Qwen3-TTS is a free, open-source voice model that clones a voice from about 3 seconds of audio, designs new voices from a written description, and speaks 10 languages. Here are the links to try it and run it yourself, followed by everything you need to actually use it.
The links
Just want to try it fast? Use the free online demos - nothing to install, runs in your browser:
- Clone a voice - Qwen TTS Clone Demo
- Design a new voice from a description - Qwen3-TTS Voice Design
Want it free and private on your own computer? Set it up through Hugging Face and GitHub - the models are open and run locally:
- Code, install steps, and examples - github.com/QwenLM/Qwen3-TTS
- Download the models - huggingface.co/Qwen
Everything below explains what each option is, how to use it, and where Qwen3-TTS stands against ElevenLabs.

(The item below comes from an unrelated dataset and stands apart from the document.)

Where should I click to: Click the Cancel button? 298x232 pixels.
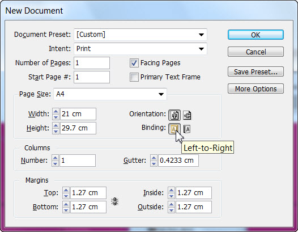coord(256,52)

What Qwen3-TTS actually is
Qwen3-TTS is an open-source text-to-speech model from the Qwen team at Alibaba Cloud, released under the Apache 2.0 license. That license is the whole story: you can download the weights, run them on your own hardware, ship them inside a commercial product, and never pay a per-character fee. There is no usage meter and no monthly seat.

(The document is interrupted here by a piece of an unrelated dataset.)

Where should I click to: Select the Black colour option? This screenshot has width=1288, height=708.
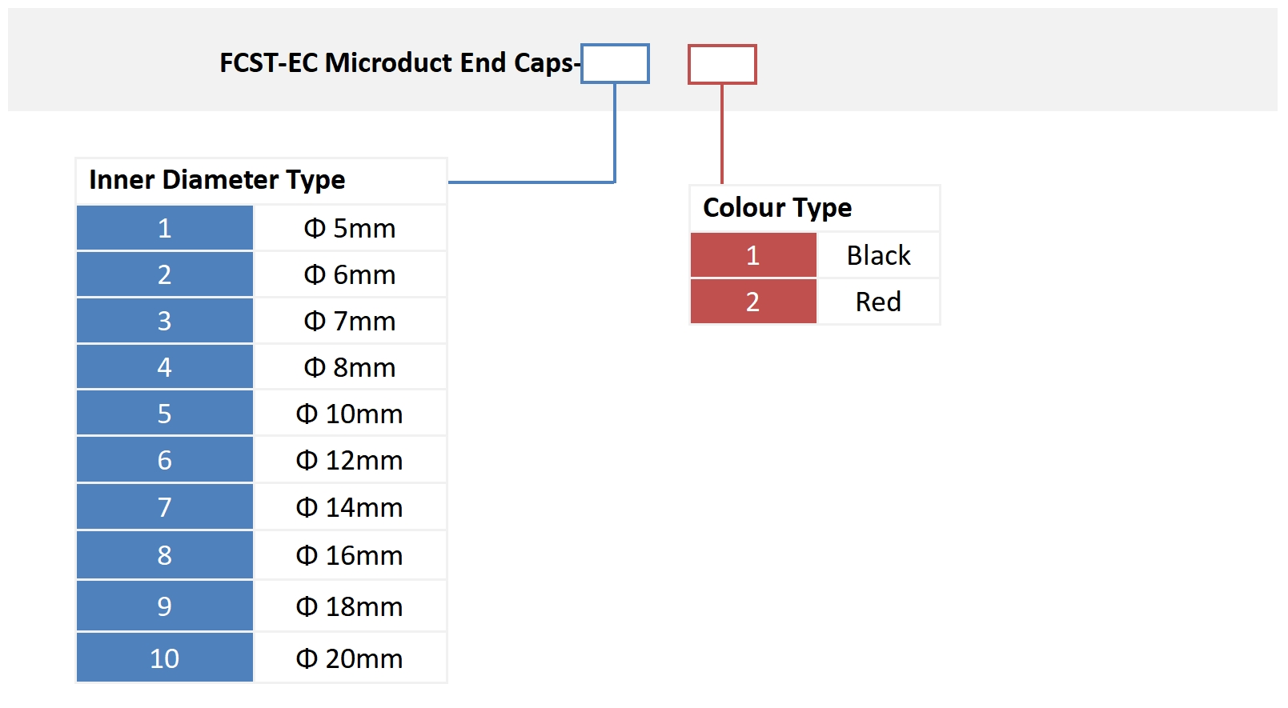pos(878,255)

For anyone who has watched an ElevenLabs bill climb with every minute of generated audio, that is the headline. But "free" only matters if the quality is there, and this is where Qwen3-TTS stops being just another open model. It does three things that used to be the reason people paid:
- Clones a voice from about 3 seconds of audio. Feed it a short reference clip and it generates new speech in that voice.
- Designs brand-new voices from a written description. Describe the tone, mood, age, and personality in plain language and it builds a voice to match - no reference audio at all.
- Speaks 10 languages and ships with a set of ready-to-go preset voices, so you can start generating before you record anything.
It is genuinely multilingual: Chinese, English, German, Italian, Portuguese, Spanish, Japanese, Korean, French, and Russian. A cloned voice carries across those languages, so a 3-second English sample can speak Japanese in the same timbre.
The three things it does
1. Voice cloning from 3 seconds
This is the feature that turns heads. Most cloning tools want a minute or more of clean audio. Qwen3-TTS works from roughly a 3-second sample. Drop in a clip - your own voice, a permitted recording, a character read - and it produces new lines that match the timbre, not just a generic "male" or "female" preset.
The catch worth stating plainly: 3 seconds gets you a convincing clone, but a longer, cleaner reference still produces a more faithful one. Garbage in, garbage out applies. A crisp 10-second sample beats a noisy 3-second one.
2. Voice design from a text description
Voice cloning needs a source. Voice design needs nothing but words. You write something like "a calm middle-aged male announcer with a deep, magnetic voice and a steady, unhurried pace" and the model invents a voice that fits - controlling timbre, emotion, prosody, and persona from the instruction alone.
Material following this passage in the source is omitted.